Registros de localización de elementos:
####

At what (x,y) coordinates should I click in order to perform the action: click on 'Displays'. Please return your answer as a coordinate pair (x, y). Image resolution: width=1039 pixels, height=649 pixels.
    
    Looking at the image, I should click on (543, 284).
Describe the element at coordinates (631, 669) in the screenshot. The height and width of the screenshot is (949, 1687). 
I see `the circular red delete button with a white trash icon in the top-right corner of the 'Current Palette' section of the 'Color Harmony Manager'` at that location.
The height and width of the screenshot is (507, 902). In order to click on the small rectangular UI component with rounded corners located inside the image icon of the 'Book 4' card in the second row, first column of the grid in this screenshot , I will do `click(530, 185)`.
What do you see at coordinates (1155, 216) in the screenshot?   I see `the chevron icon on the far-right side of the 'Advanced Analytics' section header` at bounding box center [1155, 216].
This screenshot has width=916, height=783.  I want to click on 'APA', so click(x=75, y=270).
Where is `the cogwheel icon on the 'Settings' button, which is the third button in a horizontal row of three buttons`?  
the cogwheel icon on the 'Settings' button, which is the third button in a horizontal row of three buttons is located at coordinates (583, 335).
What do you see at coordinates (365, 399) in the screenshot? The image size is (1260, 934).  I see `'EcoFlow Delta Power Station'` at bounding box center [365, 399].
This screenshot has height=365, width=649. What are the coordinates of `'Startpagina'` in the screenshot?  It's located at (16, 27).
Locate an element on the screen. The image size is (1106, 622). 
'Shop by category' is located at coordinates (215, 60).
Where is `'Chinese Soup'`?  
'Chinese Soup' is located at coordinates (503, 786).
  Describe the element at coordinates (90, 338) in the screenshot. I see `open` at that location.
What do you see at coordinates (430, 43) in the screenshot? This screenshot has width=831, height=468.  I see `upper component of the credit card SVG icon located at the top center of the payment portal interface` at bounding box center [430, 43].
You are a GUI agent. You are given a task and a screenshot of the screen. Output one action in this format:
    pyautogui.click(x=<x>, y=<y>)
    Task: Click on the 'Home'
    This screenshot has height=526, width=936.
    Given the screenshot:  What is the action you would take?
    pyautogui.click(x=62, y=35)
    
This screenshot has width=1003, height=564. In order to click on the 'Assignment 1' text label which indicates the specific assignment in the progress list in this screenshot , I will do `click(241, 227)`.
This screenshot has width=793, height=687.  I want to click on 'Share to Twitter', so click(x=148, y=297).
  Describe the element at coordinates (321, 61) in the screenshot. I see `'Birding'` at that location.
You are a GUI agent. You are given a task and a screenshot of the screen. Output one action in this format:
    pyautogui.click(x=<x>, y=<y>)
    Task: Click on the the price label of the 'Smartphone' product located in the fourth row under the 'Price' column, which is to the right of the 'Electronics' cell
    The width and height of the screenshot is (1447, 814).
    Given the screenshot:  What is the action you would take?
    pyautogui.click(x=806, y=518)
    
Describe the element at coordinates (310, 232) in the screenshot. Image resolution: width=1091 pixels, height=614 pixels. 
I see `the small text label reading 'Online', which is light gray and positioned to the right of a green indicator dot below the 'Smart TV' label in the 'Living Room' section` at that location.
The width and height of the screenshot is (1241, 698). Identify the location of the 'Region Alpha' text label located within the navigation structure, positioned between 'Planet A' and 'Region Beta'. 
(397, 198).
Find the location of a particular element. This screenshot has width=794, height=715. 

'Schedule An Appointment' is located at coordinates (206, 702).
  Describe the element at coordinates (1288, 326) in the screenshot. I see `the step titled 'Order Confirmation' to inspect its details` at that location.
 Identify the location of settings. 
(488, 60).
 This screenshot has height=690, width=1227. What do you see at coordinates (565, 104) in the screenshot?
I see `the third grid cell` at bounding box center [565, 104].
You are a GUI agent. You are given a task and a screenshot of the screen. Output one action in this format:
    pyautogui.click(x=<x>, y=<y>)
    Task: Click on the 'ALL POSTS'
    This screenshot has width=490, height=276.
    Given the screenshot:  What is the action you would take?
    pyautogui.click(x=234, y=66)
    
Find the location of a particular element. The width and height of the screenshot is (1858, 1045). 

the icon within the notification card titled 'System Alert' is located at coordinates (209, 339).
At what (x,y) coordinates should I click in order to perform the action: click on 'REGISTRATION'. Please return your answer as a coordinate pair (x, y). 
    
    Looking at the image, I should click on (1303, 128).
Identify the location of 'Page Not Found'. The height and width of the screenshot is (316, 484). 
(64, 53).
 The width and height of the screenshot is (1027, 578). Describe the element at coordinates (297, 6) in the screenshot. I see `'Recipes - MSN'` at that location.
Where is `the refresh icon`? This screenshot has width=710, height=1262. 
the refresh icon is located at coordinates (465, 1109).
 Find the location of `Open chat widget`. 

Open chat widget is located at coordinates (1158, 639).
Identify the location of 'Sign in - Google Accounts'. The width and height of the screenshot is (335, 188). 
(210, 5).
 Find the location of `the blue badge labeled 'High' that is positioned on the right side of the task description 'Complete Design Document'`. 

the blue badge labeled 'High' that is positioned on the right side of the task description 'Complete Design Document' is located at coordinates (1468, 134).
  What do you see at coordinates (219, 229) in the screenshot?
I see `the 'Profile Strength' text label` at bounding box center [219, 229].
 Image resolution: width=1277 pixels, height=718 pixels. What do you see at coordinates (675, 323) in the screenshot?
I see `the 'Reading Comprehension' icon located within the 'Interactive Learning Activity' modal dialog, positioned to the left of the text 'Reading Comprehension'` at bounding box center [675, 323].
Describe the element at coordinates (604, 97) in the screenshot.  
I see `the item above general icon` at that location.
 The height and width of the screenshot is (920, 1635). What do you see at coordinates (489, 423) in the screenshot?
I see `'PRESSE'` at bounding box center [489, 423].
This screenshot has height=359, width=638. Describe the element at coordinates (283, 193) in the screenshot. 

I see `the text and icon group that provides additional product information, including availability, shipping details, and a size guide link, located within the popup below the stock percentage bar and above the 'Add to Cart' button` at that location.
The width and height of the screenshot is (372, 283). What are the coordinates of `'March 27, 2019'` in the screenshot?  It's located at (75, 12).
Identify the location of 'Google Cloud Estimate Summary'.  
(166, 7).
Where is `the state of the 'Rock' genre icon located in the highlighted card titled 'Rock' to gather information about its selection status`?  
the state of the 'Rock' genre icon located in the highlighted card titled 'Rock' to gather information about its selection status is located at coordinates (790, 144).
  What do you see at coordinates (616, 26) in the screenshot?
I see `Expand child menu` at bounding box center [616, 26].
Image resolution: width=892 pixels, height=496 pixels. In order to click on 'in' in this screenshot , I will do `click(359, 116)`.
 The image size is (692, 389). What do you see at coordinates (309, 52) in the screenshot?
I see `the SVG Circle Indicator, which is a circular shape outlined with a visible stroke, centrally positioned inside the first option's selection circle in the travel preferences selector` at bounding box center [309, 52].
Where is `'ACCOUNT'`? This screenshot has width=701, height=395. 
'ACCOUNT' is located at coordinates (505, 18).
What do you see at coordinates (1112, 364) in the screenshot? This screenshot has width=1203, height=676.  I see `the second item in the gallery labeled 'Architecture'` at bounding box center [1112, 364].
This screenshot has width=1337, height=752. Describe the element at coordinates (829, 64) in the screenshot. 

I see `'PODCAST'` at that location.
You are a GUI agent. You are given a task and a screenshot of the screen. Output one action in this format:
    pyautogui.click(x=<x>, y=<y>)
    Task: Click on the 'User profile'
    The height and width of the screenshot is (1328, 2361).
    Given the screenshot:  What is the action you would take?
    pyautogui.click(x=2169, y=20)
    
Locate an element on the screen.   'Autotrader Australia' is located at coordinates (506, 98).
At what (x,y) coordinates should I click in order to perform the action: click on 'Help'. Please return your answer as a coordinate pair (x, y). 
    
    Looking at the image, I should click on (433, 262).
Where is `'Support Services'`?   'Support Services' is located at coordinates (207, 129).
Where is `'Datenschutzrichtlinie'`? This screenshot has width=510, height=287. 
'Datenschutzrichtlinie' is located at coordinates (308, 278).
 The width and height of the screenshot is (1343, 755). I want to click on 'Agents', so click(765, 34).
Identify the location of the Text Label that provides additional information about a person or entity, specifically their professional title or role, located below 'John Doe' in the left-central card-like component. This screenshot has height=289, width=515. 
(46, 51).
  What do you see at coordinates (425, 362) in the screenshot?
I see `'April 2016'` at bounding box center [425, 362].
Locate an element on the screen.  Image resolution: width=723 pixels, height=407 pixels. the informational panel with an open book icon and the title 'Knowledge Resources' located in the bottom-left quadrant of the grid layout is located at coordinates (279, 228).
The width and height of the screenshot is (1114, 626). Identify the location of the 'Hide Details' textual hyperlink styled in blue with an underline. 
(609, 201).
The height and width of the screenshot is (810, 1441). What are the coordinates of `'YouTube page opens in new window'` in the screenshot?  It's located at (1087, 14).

####

**Tarea a realizar**.
Devuelve como lista JSON de cadenas las líneas del listado que empiezan en la que contiene "Find the location of a particular element. This" y siguen hasta la que contiene "center [565, 104].", ambas incluidas, con una cadena por línea y sin las líneas en blanco.

**Solución propuesta**.
[
  "Find the location of a particular element. This screenshot has width=794, height=715. ",
  "'Schedule An Appointment' is located at coordinates (206, 702).",
  "  Describe the element at coordinates (1288, 326) in the screenshot. I see `the step titled 'Order Confirmation' to inspect its details` at that location.",
  " Identify the location of settings. ",
  "(488, 60).",
  " This screenshot has height=690, width=1227. What do you see at coordinates (565, 104) in the screenshot?",
  "I see `the third grid cell` at bounding box center [565, 104]."
]